William Hutton Mensah – PDS Boss and Ing Samuel Boakye Appiah – ECG Boss It appears the new managers of the Electricity Company of Ghana’s (ECG) assets‒ Power Distribution Services (PDS) Limited‒ is relying heavily on cash flow from the sale of electricity to meet its financial obligations under the power concession agreement.
According to a consulting firm, FTI Consulting, which was engaged to probe the recent brouhaha over the botched PDS demand guarantees submitted for the management of ECG assets under the Millennium Development Authority (MiDA) concessionaire agreement, PDS lacks adequate capital to undertake US$350million investment for the protection of the ECG assets.
“PDS is not having a certain level of capital required for the issuance of a cash-backed letters of credit, which was an option offered by some financial institutions that PDS had approached.
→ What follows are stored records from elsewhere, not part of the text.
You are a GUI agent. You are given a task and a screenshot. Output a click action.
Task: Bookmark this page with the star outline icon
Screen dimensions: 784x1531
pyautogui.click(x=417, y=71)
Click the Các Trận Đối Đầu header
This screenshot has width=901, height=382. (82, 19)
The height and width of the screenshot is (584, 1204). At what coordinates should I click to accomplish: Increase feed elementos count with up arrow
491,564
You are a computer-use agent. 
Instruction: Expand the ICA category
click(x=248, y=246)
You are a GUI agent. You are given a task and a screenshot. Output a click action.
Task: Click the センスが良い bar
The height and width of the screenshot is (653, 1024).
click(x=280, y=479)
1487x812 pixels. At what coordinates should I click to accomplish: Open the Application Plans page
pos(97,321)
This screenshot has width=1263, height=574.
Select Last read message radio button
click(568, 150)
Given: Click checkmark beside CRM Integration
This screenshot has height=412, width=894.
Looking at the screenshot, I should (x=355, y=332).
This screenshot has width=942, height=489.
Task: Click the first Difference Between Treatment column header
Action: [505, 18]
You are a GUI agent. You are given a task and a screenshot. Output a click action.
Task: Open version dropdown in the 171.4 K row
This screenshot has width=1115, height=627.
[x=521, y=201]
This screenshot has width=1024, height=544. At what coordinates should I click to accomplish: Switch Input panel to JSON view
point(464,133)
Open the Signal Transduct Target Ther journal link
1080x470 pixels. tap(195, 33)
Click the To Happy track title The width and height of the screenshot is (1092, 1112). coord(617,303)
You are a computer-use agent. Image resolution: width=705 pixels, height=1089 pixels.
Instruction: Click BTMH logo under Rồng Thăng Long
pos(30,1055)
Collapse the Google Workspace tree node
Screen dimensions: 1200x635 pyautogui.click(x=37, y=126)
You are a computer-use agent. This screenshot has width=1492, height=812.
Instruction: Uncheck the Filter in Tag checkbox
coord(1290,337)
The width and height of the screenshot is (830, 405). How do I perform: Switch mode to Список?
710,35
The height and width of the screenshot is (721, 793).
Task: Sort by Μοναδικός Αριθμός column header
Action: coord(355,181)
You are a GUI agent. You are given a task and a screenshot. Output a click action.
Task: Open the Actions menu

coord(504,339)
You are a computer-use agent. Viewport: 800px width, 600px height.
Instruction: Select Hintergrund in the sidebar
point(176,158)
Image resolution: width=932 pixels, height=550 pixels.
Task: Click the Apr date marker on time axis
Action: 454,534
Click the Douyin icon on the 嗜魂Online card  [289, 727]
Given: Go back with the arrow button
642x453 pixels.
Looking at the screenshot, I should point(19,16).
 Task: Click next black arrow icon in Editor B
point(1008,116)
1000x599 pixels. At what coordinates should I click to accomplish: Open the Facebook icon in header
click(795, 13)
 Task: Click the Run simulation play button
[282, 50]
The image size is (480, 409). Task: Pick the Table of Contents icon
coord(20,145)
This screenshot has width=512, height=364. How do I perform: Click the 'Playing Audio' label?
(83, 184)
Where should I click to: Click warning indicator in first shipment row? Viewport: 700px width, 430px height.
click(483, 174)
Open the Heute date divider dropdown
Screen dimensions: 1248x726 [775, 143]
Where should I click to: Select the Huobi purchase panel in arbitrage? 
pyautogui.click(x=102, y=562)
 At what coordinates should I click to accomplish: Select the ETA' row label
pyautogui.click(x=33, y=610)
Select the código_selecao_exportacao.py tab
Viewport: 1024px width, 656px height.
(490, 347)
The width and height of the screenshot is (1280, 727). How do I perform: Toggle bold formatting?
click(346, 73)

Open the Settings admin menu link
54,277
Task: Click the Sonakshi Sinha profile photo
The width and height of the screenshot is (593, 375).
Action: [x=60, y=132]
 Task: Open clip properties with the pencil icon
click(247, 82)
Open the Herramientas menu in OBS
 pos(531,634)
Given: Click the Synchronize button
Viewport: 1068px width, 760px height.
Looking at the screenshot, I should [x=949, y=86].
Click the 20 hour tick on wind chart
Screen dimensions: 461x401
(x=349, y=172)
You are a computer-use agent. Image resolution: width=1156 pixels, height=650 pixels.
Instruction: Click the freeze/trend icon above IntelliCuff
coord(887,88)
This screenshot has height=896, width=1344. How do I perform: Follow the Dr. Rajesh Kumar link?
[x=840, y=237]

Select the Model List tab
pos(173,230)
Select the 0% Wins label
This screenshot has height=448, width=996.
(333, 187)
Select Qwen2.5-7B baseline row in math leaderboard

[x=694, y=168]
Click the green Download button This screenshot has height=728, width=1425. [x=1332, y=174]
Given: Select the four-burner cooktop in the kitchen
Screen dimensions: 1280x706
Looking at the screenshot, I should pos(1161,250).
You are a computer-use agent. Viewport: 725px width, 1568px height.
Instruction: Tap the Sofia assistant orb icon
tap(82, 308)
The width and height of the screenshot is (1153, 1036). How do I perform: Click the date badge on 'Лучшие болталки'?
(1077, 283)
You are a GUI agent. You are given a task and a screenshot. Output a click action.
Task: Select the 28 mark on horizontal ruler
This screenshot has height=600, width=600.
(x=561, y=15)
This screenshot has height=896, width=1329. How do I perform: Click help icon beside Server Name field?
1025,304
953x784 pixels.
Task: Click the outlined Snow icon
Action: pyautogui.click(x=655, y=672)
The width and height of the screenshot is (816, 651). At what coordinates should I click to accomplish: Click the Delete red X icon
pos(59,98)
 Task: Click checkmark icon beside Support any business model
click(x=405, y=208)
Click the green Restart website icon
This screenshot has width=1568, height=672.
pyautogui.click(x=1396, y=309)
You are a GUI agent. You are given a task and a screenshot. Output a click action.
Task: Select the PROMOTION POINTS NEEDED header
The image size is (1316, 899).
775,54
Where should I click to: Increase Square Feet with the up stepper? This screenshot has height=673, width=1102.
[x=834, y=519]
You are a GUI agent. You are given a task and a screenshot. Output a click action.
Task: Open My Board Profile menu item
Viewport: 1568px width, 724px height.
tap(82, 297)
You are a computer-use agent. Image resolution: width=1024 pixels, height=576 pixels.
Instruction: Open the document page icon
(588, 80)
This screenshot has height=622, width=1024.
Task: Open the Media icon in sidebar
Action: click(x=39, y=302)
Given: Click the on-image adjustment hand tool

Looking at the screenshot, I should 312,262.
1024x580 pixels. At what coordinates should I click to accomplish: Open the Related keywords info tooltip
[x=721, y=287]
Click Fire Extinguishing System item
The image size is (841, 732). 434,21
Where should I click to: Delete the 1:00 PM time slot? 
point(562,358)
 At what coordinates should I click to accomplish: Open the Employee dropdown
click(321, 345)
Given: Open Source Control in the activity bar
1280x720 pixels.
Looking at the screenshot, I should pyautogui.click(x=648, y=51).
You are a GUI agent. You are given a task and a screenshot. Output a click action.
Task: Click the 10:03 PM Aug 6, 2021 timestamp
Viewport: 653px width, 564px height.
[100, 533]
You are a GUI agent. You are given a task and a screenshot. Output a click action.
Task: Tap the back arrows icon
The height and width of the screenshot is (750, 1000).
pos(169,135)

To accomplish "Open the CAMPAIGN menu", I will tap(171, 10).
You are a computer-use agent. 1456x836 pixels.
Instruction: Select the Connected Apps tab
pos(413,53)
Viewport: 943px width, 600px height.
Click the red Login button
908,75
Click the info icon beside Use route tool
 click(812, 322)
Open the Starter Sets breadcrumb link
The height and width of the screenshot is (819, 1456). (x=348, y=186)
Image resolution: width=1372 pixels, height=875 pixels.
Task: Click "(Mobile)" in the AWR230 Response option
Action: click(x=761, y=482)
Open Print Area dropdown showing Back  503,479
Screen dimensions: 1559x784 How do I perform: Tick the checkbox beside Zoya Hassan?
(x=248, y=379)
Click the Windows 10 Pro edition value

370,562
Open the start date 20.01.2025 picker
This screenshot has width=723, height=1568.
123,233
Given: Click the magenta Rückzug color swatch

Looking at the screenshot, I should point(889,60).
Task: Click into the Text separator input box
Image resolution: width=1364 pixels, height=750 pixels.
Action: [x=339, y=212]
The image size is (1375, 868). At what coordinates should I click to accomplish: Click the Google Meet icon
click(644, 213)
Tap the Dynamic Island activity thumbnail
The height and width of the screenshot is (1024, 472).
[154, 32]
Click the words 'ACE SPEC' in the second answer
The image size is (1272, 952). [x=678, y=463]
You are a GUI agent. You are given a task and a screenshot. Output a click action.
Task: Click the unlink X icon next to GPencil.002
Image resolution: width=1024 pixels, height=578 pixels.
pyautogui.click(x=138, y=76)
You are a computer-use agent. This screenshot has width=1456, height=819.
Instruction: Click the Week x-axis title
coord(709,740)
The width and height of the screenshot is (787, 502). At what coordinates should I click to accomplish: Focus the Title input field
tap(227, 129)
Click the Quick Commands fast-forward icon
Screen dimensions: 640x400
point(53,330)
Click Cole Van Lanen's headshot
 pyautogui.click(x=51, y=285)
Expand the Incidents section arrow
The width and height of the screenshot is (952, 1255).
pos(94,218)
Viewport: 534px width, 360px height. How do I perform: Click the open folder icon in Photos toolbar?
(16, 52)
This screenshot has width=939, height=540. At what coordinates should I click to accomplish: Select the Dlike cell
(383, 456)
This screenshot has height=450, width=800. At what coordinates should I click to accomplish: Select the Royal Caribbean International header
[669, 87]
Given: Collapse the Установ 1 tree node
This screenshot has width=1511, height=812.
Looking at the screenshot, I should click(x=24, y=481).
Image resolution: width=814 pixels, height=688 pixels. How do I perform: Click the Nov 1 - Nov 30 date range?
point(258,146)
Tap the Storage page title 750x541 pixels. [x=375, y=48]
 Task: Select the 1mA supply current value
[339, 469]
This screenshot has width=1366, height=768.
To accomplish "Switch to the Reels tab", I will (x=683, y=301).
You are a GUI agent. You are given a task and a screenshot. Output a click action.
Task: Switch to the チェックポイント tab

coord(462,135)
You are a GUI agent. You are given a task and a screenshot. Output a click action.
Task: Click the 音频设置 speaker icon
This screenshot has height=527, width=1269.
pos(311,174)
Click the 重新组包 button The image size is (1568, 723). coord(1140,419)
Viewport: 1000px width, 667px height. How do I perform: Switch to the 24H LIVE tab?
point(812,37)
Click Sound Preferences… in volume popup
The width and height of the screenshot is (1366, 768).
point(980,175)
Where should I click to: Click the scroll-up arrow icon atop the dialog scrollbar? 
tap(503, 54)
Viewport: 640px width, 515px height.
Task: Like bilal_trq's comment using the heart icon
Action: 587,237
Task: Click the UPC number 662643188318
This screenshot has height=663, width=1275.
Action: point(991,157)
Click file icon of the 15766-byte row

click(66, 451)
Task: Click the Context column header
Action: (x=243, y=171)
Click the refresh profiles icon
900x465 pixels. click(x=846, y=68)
We were informed during interviews that PDS was offered the opportunity to secure cash-backed letters of credit if it could deposit US$350 million in its bank account,” FTI stated in its report.
In lieu of that, PDS engaged its bankers (Cal Bank) to facilitate the insurance cover as payment security for the Lease Assignment Agreement (LAA) and Bulk Supply Agreement (BSA) before the transfer of ECG assets.
Cal Bank therefore contacted its business partner, Donewell Insurance, which also engaged Jordanian insurance brokers, Jo Australia Reinsurance Brokers, to seal a reinsurance deal with Al-Koot, a Qatar-based insurance firm.
However, the whole transaction could not stand because the Qatar based insurance company has ruled out capacity to underwrite the US$350million insurance cover, throwing the PDS takeover of ECG assets into disarray.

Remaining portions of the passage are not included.